Sobretaxação nas vendas parceladas sem juros derrubaria consumo
A Fecomércio SC considera extremamente prejudicial a atual proposta de alguns bancos que querem cobrar taxa extra aos varejistas para que os mesmos realizem vendas parceladas sem juros por meio dos cartões de crédito. A movimentação de alguns bancos neste sentido começou em função do novo enfrentamento feito pelo governo federal por via dos bancos estatais.
Nas últimas semanas, o governo começou a baixar consistentemente as taxas de juros do crédito rotativo. Esta medida que obrigou os bancos privados a também baixarem suas taxas. Como compensação, alguns bancos começaram a discutir a sobretaxação das operações em questão, ou seja, repassar o “ônus” da ação estatal para as empresas do varejo.

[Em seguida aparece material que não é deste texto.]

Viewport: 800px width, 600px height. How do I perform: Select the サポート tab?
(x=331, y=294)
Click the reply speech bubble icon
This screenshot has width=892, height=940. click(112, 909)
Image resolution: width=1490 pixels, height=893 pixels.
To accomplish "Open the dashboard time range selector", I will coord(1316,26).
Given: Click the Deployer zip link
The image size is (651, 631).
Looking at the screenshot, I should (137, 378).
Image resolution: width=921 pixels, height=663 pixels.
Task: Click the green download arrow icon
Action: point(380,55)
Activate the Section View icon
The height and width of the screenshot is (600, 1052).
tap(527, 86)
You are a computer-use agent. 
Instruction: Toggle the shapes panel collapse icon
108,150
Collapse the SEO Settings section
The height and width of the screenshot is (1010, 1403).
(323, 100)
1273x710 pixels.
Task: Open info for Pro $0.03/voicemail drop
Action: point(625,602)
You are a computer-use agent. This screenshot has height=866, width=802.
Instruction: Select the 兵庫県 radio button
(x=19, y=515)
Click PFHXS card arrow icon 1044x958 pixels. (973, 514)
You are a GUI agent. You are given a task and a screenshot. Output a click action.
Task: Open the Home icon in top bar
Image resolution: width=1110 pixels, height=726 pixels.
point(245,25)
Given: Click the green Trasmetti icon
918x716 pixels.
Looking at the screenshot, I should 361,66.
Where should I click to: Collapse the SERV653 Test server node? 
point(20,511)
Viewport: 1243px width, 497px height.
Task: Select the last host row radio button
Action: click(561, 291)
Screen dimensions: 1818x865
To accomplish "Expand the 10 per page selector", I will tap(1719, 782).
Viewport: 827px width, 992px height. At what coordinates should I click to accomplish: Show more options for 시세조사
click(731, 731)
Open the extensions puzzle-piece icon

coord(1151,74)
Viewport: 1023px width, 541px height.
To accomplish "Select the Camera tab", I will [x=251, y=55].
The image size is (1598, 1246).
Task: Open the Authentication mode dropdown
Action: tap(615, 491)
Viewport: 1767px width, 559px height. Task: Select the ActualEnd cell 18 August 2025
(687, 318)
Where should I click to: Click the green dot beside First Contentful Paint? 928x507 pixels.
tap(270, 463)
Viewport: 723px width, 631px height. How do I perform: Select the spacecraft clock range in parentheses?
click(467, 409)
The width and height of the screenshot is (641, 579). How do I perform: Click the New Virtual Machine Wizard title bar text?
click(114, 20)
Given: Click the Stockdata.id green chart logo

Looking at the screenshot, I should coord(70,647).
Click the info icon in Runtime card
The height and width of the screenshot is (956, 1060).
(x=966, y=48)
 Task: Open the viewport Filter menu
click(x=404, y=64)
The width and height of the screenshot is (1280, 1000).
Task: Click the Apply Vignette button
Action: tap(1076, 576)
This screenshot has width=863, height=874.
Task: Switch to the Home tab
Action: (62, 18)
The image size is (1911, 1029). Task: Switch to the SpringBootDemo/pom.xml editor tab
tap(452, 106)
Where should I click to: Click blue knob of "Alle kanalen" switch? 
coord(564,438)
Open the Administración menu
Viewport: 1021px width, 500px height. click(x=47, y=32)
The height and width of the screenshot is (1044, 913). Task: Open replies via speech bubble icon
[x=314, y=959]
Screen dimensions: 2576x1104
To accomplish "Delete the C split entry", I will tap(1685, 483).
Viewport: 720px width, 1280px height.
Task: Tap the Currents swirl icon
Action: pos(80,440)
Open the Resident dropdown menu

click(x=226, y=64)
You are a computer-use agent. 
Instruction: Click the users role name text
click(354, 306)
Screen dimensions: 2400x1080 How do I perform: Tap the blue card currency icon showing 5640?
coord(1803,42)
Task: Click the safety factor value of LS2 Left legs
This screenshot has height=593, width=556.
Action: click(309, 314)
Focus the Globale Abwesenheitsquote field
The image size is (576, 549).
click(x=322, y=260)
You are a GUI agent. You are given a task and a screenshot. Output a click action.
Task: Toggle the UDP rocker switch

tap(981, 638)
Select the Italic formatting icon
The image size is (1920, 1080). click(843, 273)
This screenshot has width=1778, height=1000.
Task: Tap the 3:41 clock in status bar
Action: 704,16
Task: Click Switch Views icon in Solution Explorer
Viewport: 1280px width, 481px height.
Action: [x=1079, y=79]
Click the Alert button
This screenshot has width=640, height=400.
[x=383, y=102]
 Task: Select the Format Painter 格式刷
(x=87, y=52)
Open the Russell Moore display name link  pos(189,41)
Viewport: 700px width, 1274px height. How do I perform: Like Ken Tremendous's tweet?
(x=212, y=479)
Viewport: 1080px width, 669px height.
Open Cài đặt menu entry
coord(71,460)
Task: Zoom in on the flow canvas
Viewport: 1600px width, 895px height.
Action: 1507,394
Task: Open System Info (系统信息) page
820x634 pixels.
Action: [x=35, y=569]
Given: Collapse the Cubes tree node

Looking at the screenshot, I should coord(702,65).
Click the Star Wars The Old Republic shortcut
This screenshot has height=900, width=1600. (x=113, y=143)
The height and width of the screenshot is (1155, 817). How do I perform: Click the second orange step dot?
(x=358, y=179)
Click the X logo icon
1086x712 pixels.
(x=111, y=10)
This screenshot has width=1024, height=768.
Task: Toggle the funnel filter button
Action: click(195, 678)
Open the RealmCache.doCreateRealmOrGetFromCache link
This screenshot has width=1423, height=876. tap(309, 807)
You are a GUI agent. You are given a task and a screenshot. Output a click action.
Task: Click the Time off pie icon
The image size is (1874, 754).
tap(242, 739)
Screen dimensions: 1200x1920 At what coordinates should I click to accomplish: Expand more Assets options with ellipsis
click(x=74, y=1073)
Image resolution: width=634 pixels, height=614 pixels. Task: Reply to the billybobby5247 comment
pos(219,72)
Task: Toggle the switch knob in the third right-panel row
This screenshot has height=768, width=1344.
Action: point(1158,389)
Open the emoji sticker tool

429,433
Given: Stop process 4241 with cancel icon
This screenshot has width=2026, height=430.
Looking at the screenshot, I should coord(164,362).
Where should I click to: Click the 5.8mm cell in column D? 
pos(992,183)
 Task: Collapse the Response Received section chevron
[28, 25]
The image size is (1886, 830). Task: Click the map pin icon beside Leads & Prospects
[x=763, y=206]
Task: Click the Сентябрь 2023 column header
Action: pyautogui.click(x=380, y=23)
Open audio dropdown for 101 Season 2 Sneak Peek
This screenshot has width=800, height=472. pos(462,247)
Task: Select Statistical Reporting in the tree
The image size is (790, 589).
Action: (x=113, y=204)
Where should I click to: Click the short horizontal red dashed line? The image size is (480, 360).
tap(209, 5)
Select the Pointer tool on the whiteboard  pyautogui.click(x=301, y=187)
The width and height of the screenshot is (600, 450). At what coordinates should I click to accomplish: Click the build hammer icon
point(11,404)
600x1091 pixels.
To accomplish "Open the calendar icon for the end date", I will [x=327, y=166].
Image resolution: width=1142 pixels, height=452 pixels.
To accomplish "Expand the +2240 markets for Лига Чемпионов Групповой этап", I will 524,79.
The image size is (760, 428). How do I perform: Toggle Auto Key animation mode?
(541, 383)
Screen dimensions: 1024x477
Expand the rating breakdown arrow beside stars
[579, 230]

A proposta foi levantada recentemente por alguns bancos, baseada na afirmação de que o parcelamento sem juros no cartão de crédito é o principal responsável pelos altos juros do crédito rotativo do cartão de crédito, já que o mesmo propicia a inadimplência.
Entretanto, inúmeros estudos demonstram que o problema das altas taxas de juros do Brasil – inclusive a do rotativo – tem relação direta com o alto spread (diferença entre o que os bancos pagam na captação de recursos e o que eles cobram ao conceder um empréstimo para uma pessoa física ou jurídica). Se for analisada a composição do spread, a parte correspondente à inadimplência é de 28,74%, enquanto que a parte relativa ao lucro dos bancos representa espantosos 32,73%.
É relevante destacar que, caso aprovada, a estratégia só traria os impactos negativos à economia. Como a medida trata fortemente das vendas parceladas, o consumo seria o principal elemento a ser duramente afetado pela ação. Desta forma, justo no momento em que o principal motor da economia brasileira, o consumo, começa a se recuperar, uma manobra bancária desta amplitude medida traria frustração para o crescimento do país neste ano, com sérias repercussões para as perceptivas de 2013.
Tanto é assim que a equipe econômica do governo federal já declarou que não aceita a prática proposta pelos bancos, posição acertada, na opinião da Fecomércio SC. Se o panorama não é favorável em função dos diversos e elevados custos atrelados à economia doméstica, permitir que uma nova taxação bancária se consolide é o mesmo que fechar as portas para a recuperação do crescimento do Brasil.